几分钟后,屏幕上显现出Minkowski公式、Willmore不等式、体积积分等,AI把整个推理过程转化为了一篇完美的论文草稿。然而,陶哲轩既感到震撼,又略感心凉:问题依旧无解,只是被更华丽地装饰了。
就在那一周,另一场数字化的“数学登山”也在进行。GPT-5 Pro在全球最难的测试集FrontierMath上拿下了13%的最高分。虽然分数耀眼,但直觉却未跟上。它像一个擅长计算的神童,但在真正的研究面前,还是停下了笔。
于是问题不再是“AI能否解题”,而是:它到底理解了多少世界?
十年前,陶哲轩还在黑板前与学生推演几何。作为被誉为“天才中的天才”的数学家,他21岁便成为最年轻的菲尔兹奖得主。十年后,他决定亲自验证这台“拿下13%纪录”的AI究竟能做什么。
他没有选择标准题库,而是将其带入真正的科研现场——那里没有标准答案,只有开放问题。
「我想看看AI能否在我不擅长的领域提出新思路。」于是,他在MathOverflow上贴出了这道问题:
若一个光滑嵌入在R³中的球面,其主曲率都不超过1,它所包围的体积是否至少和单位球一样大?——这并非我擅长的领域(微分几何),但我想看看AI能否给出新思路。
这是一个微分几何难题。二维情况已有定理(Pestov–Ionin theorem)支撑,但三维版本至今悬而未解。这道难题三年前曾被提出,至今无人能解。
陶哲轩不是在考AI,而是将其推向了没有标准答案的科研地带。
在与ChatGPT持续互动约40分钟后,他总结道:AI在微观、宏观层面有帮助,但在中观层面有限。
让我们看看,陶哲轩如何用AI再次完成解题。
他先让GPT-5 Pro处理最简单的「星形(star-shaped)」情形。几分钟内,AI生成了推理链条,自动调用三条经典结论:
Minkowski积分公式:|Σ| = ∫Σ H s dA;
Willmore不等式:∫Σ H² dA ≥ 4π;
体积公式:vol(V) = ⅓ ∫Σ s dA。
然后将其整合成一句话:
若|κ₁|, |κ₂| ≤ 1,则vol(V) ≥ (4π/3),即单位球体积。
AI不仅计算正确,还主动引用他未提及的Minkowski第一积分公式,甚至补上了两种证明路线。
陶哲轩在后续贴文写道:
它能在我给出的线索下完成所有推导,这部分几乎无可挑剔。
这一阶段,AI像一台完美的「数学引擎」——能推、能证、能举例,但它只在局部任务上发光。

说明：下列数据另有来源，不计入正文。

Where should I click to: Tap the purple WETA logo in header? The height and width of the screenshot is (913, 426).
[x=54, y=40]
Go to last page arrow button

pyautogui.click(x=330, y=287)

他又进一步试探它:如果把曲面变形、稍微远离完美的球形,它还能保持推理稳定吗?
AI很快给出答案——准确、漂亮,但方向错了。
陶哲轩在日志里写下:
它开始顺从,而不再质疑。
这正是科研型AI的「镜像陷阱」:当方向错了,它会粉饰错误,甚至让错误更「漂亮」。
虽然没解出问题,这次实验仍让陶哲轩获得了新的洞察。
他意识到真正的障碍并非「近似圆球」,而是那些极细长、非凸、如同袜状的曲面结构——它们能无限拉长几何尺度,却几乎不增加体积。
陶哲轩后来总结:
AI确实让我更快地理解了问题——不是因为它解出来,而是因为我看清了它为什么解不出来。